KUTIPAN:

..........

LGBT | EPA

Nasional

Ormas Pro LGBT Lawan Perda P4S Bogor

Pemkot Bogor tidak berencana membuat Perda yang secara khusus melarang keberadaan LGBT.

BOGOR— Peraturan Daerah (Perda) Nomor 10 Tahun 2021 tentang Pencegahan dan Penanggulangan Perilaku Penyimpangan Seksual (P4S) dipersoalkan oleh sekelompok organisasi masyarakat yang menamakan diri sebagai Koalisi Kami Berani. Koalisi yang terdiri atas 24 ormas tersebut menilai perda itu bersifat diskriminatif.

Koalisi tersebut mengungkapkan, perda itu ditujukan untuk menangani penyebaran HIV-AIDS, tapi dinilai dapat memperburuk respons kesehatan di Kota Bogor. Nono Sugiono, ketua Arus Pelangi, menyebut perda itu diskriminatif. Dilansir dari laman smeru.id, Arus Pelangi adalah sebuah organisasi yang terus mendorong terwujudnya tatanan masyarakat yang bersendikan pada nilai-nilai kesetaraan, berperilaku, dan memberikan penghormatan terhadap hak-hak kaum lesbian, gay, biseksual, transeksual, dan transgender (LGBT) sebagai hak asasi manusia.

..........

(Data penentuan letak target yang terlihat)
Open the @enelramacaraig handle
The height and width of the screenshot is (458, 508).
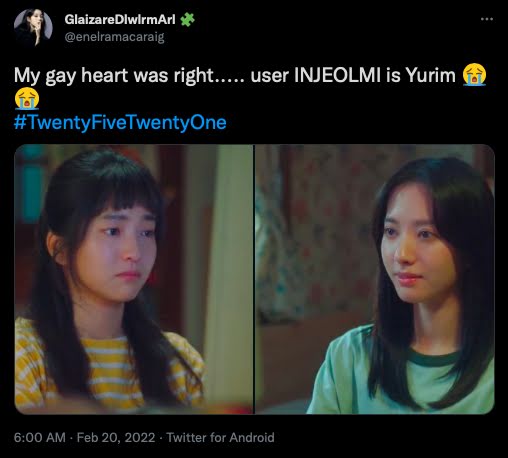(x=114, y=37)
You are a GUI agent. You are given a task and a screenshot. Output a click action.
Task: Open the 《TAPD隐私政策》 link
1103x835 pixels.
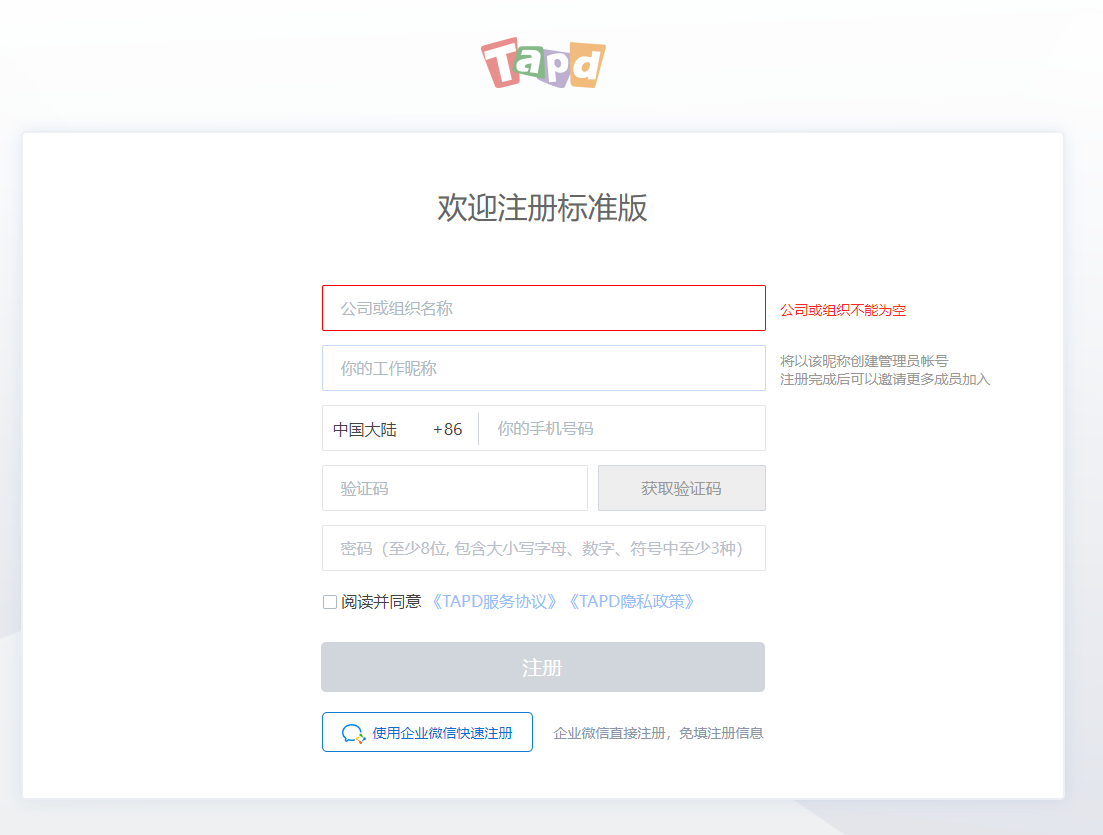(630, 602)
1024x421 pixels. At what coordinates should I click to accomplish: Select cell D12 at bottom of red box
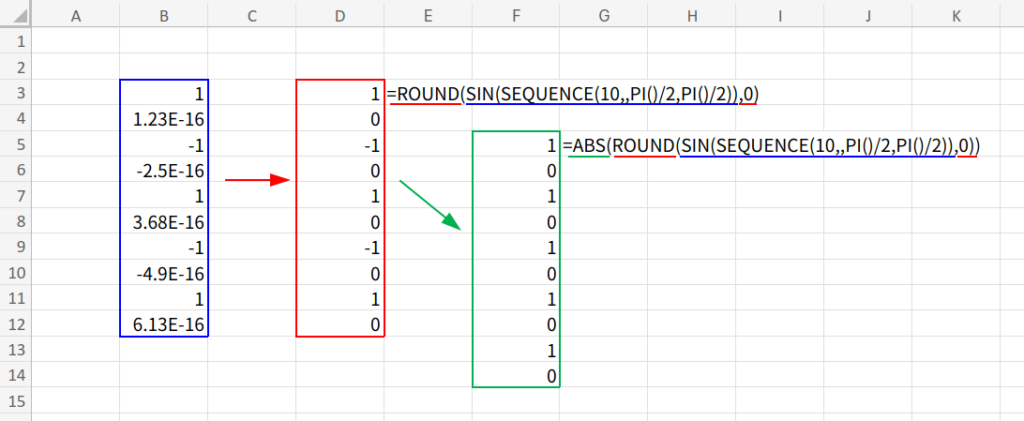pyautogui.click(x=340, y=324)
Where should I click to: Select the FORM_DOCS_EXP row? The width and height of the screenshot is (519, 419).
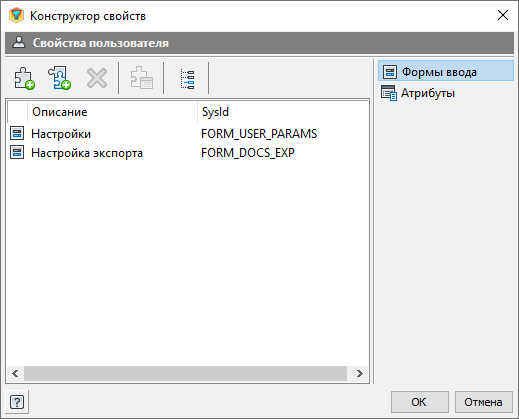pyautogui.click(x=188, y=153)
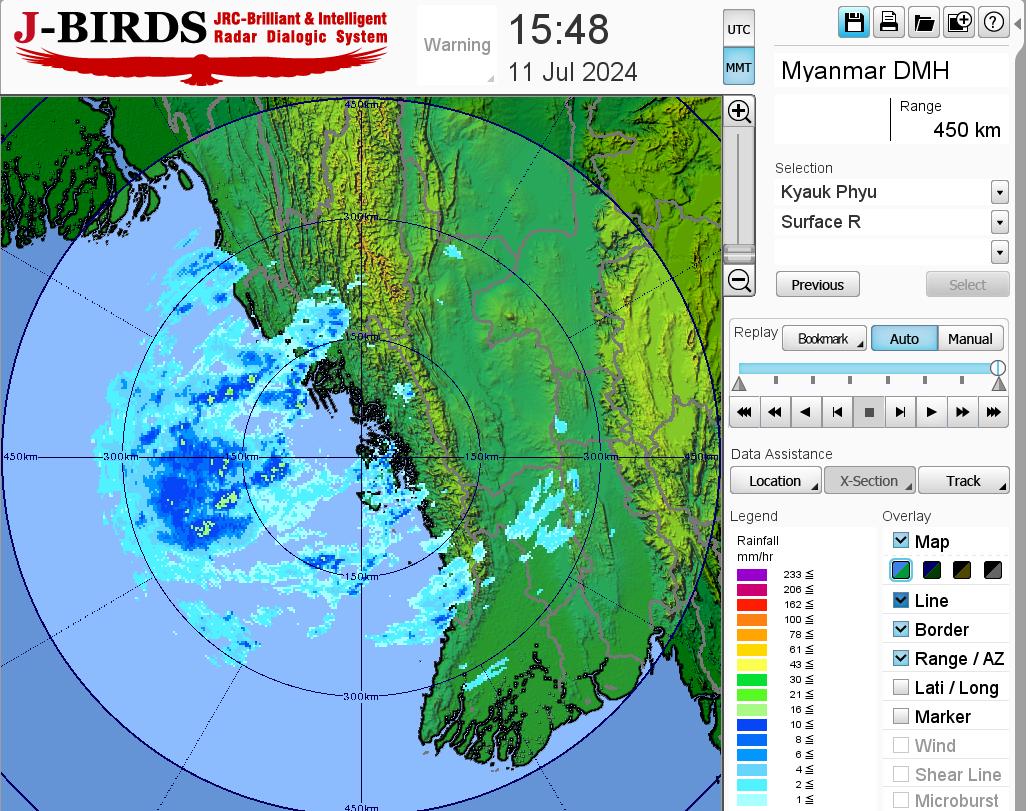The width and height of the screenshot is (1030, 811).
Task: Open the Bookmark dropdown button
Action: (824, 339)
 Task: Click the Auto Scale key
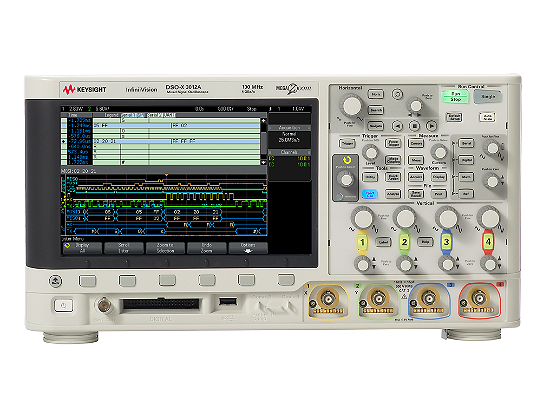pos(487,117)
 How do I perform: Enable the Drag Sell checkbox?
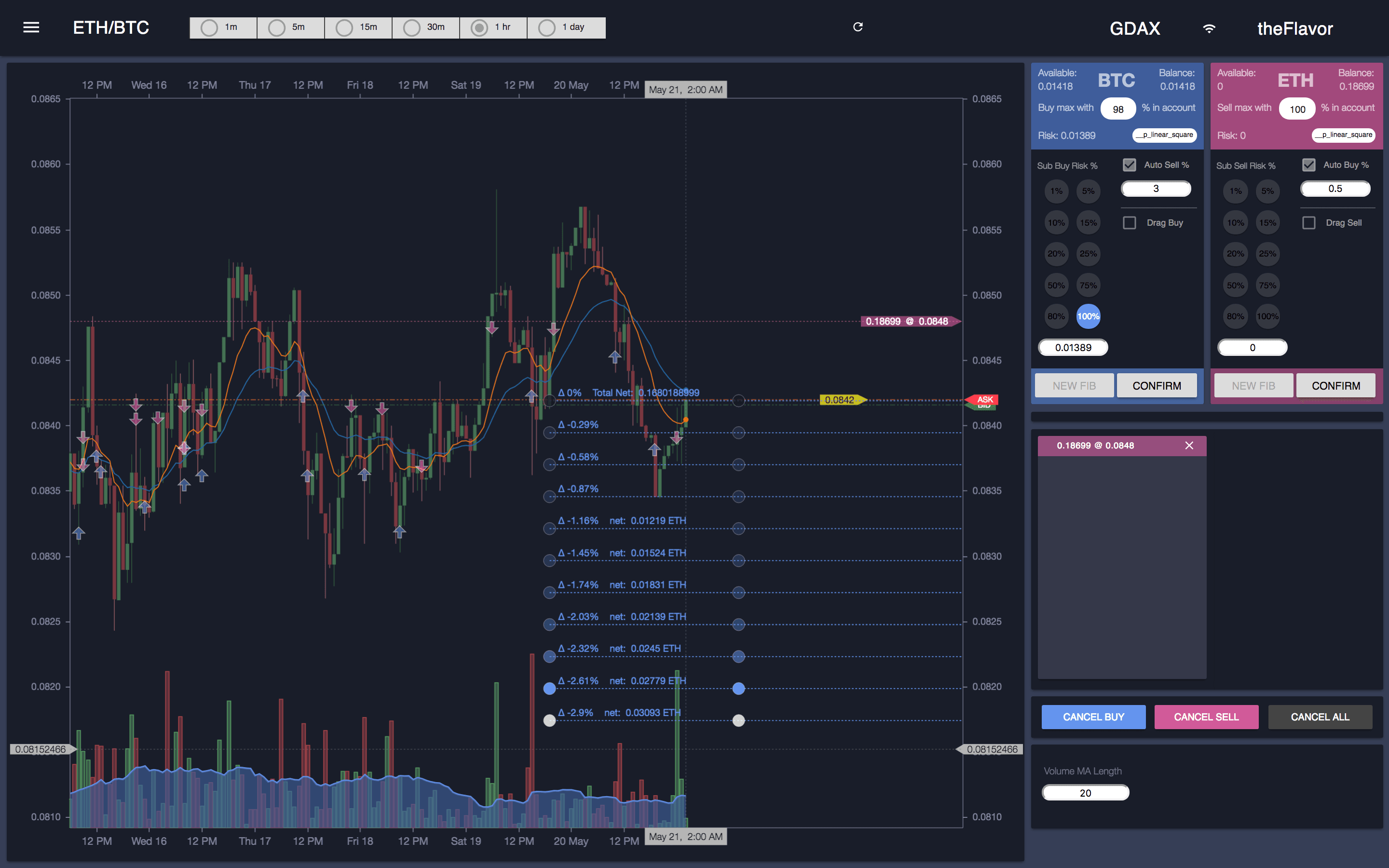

..........

LATIHAN 1:
Menurut artikel tentang Perda P4S, mengapa Koalisi Kami Berani mempersoalkan Perda Nomor 10 Tahun 2021? Jelaskan dalam satu sampai tiga kalimat.
LATIHAN 2:
Berapa jumlah ormas yang membentuk Koalisi Kami Berani menurut artikel tentang Perda P4S?
LATIHAN 3:
Salin dengan tepat bagian artikel tentang Perda P4S yang dimulai dengan kata-kata "Pemkot Bogor tidak" dan berakhir pada "itu bersifat diskriminatif.".
Baris-baris data ini tidak dipakai sama sekali di sini.

JAWABAN AKHIR 1:
Koalisi Kami Berani menilai perda itu bersifat diskriminatif. Koalisi juga menilai bahwa perda tersebut ditujukan untuk menangani penyebaran HIV-AIDS, tetapi dapat memperburuk respons kesehatan di Kota Bogor.

JAWABAN AKHIR 2:
Koalisi Kami Berani terdiri atas 24 ormas.

JAWABAN AKHIR 3:
Pemkot Bogor tidak berencana membuat Perda yang secara khusus melarang keberadaan LGBT.

BOGOR— Peraturan Daerah (Perda) Nomor 10 Tahun 2021 tentang Pencegahan dan Penanggulangan Perilaku Penyimpangan Seksual (P4S) dipersoalkan oleh sekelompok organisasi masyarakat yang menamakan diri sebagai Koalisi Kami Berani. Koalisi yang terdiri atas 24 ormas tersebut menilai perda itu bersifat diskriminatif.